A description of the view of realizability as quantifier elimination in the presence of quantifier alternation can be read in Section IV of this paper (PDF).

A TLA+ specification of realizability is the TLA+ module Realizability.tla. In particular, the alternation of quantifiers is present there in that:

IsRealizable(..., ...) <=> \E f, g, mem0:  \AA x, y:  ...
  • The symbol \E denotes existential quantification of constants (identifiers whose values remain unchanged throughout behavior steps).

  • The symbol \AA denotes universal quantification of variables (identifiers whose values can change over behavior steps).

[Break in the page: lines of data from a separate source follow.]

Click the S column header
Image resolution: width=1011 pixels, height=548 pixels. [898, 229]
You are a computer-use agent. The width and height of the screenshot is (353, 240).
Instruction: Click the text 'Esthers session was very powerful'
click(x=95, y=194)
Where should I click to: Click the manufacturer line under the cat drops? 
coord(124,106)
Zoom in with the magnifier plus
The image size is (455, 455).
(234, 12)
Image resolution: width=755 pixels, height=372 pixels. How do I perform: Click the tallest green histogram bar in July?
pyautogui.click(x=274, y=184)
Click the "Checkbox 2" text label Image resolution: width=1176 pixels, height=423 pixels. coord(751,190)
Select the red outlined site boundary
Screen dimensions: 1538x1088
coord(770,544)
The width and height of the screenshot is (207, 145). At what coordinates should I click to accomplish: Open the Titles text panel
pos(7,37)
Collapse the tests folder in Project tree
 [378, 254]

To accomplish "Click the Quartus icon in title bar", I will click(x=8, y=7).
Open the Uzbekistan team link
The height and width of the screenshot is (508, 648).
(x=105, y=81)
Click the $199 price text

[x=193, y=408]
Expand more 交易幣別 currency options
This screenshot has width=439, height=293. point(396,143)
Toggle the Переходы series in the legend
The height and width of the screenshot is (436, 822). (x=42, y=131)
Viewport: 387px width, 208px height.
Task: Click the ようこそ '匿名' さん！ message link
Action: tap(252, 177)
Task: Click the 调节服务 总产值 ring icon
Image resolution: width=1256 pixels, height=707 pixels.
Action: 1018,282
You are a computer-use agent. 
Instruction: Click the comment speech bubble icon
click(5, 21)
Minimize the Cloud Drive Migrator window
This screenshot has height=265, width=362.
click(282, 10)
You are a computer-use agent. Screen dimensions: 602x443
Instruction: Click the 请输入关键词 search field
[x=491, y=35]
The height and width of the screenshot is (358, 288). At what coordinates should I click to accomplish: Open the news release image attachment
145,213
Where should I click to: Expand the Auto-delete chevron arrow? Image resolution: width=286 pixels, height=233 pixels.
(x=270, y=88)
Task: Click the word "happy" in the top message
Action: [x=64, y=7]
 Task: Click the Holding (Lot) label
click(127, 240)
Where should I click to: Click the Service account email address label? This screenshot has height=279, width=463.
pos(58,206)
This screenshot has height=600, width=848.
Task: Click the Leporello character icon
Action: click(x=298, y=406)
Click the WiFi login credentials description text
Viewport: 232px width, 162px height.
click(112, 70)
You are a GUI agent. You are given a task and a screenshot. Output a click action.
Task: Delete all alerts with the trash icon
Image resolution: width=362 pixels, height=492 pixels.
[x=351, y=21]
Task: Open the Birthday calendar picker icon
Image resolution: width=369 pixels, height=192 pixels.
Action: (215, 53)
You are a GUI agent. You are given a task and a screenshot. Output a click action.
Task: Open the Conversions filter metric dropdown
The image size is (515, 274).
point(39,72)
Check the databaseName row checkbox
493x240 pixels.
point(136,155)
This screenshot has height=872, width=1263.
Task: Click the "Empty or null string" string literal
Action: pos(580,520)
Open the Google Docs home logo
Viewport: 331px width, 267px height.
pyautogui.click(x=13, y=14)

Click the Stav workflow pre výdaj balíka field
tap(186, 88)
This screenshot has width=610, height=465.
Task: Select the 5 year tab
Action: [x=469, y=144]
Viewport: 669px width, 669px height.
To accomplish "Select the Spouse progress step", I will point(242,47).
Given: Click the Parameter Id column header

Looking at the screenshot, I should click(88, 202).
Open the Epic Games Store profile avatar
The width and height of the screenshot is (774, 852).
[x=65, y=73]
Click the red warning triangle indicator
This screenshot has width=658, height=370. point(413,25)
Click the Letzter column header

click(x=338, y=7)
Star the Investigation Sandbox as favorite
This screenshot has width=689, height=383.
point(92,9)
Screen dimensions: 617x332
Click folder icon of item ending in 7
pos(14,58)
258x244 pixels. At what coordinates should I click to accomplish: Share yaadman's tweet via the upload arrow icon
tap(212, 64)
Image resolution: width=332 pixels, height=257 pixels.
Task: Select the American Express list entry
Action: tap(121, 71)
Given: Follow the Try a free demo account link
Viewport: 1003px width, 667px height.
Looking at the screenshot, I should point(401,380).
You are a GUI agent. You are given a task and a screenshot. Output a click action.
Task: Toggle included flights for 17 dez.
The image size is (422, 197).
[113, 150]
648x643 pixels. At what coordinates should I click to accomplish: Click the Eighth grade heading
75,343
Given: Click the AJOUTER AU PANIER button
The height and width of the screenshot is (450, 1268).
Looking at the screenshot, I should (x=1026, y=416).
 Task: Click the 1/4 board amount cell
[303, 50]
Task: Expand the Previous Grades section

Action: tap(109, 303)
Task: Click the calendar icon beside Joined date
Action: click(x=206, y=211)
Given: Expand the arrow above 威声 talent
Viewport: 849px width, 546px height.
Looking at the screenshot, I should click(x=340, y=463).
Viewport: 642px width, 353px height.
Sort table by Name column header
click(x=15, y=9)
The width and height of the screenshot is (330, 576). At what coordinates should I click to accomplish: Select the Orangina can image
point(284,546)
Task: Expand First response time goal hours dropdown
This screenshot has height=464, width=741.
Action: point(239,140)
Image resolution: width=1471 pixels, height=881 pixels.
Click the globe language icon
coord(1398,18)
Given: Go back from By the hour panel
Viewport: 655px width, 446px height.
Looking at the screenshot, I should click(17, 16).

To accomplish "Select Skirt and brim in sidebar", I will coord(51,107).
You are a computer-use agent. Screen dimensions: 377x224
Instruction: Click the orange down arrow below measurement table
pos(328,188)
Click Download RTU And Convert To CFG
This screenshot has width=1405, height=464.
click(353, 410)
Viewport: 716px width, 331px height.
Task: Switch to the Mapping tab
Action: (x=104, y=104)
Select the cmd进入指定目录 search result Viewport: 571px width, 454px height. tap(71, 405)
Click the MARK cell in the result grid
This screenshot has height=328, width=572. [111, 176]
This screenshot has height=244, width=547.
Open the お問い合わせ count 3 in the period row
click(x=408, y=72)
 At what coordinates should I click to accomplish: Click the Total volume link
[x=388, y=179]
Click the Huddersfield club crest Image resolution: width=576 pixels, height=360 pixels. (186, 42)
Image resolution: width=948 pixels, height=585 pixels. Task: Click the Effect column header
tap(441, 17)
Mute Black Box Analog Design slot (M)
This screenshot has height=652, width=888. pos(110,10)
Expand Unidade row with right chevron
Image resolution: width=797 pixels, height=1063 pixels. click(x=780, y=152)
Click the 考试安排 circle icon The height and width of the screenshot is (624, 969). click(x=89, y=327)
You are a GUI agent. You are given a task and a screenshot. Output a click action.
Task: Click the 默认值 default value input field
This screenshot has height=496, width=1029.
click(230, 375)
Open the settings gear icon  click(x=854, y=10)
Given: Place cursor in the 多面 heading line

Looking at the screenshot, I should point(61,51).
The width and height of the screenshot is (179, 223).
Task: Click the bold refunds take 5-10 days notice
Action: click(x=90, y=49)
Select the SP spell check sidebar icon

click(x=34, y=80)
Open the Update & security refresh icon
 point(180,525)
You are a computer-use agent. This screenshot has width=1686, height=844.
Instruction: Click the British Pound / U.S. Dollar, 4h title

  • In TLA+, a "behavior" is an infinite sequence of states. (More precisely, a behavior is a function that maps each natural number to a state; this function is itself in the metatheory of TLA+.)

  • In TLA+, a "state" is an assignment of values to names (of variables). (More precisely, a state is a function that maps each variable name to a value; this function is itself in the metatheory of TLA+.)

  • a "value" of a variable is a "set" in the metatheory of TLA+, when talking about states within the metatheory. Such a metatheoretic value is the semantics of the "value" that that variable represents within the object theory, TLA+.

    So there are two set theories present in this discussion:

    • the set theory within TLA+ (the object theory is TLA+)
    • the set theory within the metatheory of TLA+.

    The metatheory of TLA+ is where the semantics of TLA+ is defined. Inside the metatheory of TLA+, expressions of the object language TLA+ take the form of strings of the metatheory (those strings are "values" in the set theory of the metatheory, thus sets in the metatheory).

More about this formalization of realizability in TLA+ can be found in this document.

A formal definition of open systems and closed systems can be found in this paper (PDF), which describes also the definition of realizability.